■ What is needed ■
Report how many rows below contain the string "agent", treating uppercase and lowercase as different. Reply with the number alone.

■ Input for this task ■
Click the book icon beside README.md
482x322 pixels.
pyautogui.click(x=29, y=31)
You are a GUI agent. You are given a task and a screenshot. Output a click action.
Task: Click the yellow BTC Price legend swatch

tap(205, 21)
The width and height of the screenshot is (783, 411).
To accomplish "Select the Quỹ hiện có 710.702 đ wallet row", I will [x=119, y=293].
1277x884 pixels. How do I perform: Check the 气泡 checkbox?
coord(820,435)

--

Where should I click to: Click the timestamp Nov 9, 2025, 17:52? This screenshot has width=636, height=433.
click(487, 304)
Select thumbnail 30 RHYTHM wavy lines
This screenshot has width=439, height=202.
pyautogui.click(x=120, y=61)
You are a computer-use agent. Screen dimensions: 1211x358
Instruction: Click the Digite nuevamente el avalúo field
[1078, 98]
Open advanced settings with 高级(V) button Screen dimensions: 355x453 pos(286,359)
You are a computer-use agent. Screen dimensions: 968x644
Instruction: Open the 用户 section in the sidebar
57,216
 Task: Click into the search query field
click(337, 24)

■ Written response ■
3